Andrew Bacevich on Presidential Campaigns in Wartime

Hosted by Boston University College of Arts and Sciences and Arts and Sciences Alumni Association

In the inaugural lecture of the Arts and Sciences Discoveries series, military expert Andrew Bacevich, a BU professor of international relations, discusses U.S. presidential campaigns during wartime, drawing political parallels between the Korean War and the Iraq war. In the 1950s, halting the spread of communism was the grand strategy. Today, the global war on terror is ostensibly the overarching focus of our military incursions.

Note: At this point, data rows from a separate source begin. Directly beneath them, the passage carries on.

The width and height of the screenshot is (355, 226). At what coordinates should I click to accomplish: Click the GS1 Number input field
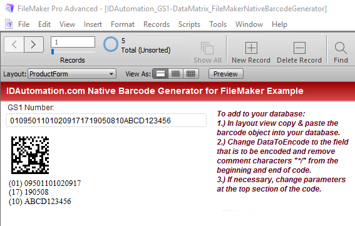click(106, 120)
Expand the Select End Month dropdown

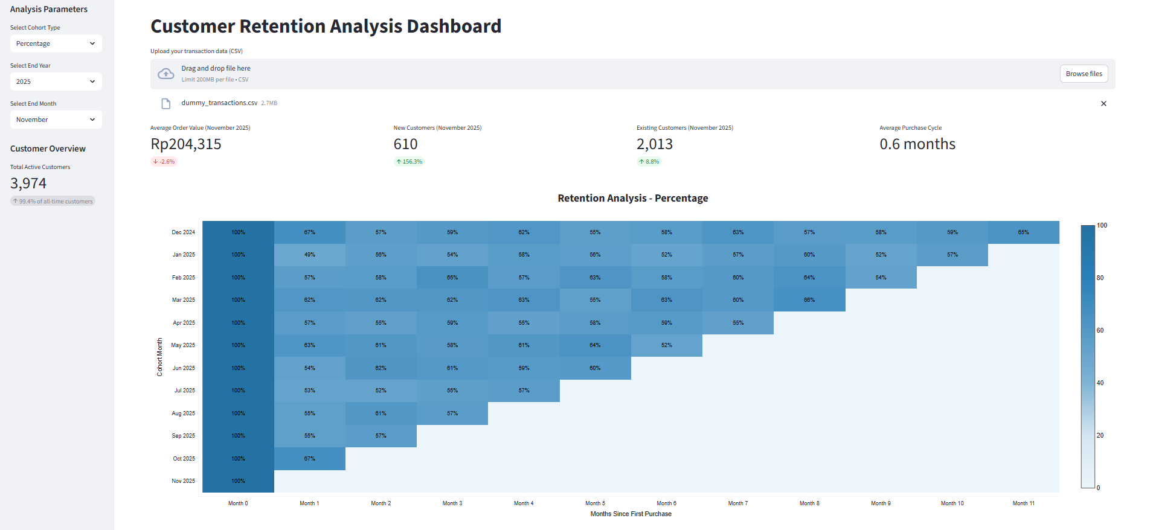[56, 120]

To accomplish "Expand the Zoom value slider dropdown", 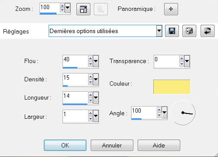I will pyautogui.click(x=67, y=7).
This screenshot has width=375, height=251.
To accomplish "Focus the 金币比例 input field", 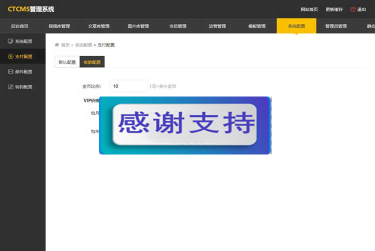I will tap(129, 86).
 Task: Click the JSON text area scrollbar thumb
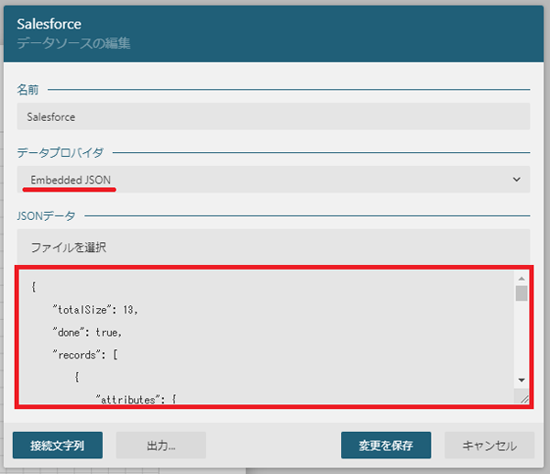[522, 293]
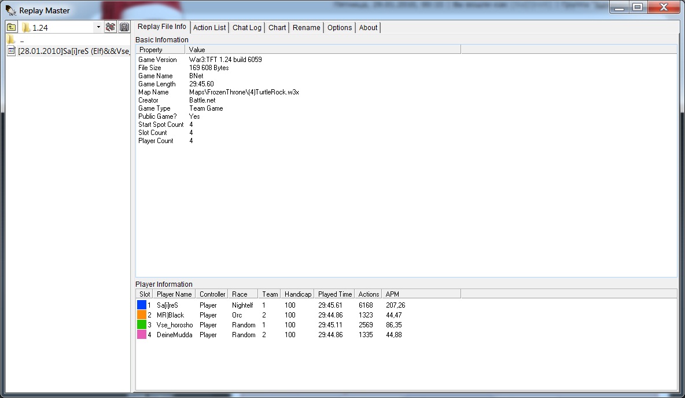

Bacevich argues that the Bush agenda to democratize the Middle East has collapsed. Like Korea, Iraq was intended to be the expression of a larger strategy; instead, he says, it has turned out to be a “strategic cul-de-sac.” The next president, he says, will inherit two costly and active wars, an elusive Osama bin Laden, a resurgent Taliban, and an unstable nuclear Pakistan, not to mention a war-weary public. And what about global climate change and the proliferation of nuclear weapons? What exactly should the country’s new grand strategy look like?

February 21, 2008, 7 p.m.
Metcalf Trustees Ballroom


Video length is 01:11:20.


About the speaker:
Andrew Bacevich, a BU College of Arts and Sciences professor of international relations, was the director of the Center for International Relations at Boston University from 1998 to the 2005. A graduate of the U.S. Military Academy, he earned a Ph.D. in American diplomatic history from Princeton University. Before joining the faculty of Boston University in 1998, he taught at West Point and at Johns Hopkins University.

Bacevich is the editor of The Long War: A New History of US National Security Policy Since World War II. His books include American Empire: The Realities and Consequences of U.S. Diplomacy, The Imperial Tense: Problems and Prospects of American Empire, and The New American Militarism: How Americans Are Seduced by War. His essays and reviews have appeared in a variety of scholarly and general interest publications, including The Wilson Quarterly, The National Interest, Foreign Affairs, Foreign Policy, The Nation, The American Conservative, and The New Republic. His op-eds have appeared in the New York Times, the Washington Post, the Wall Street Journal, Financial Times, the Boston Globe, the Los Angeles Times, and USA Today, among other newspapers.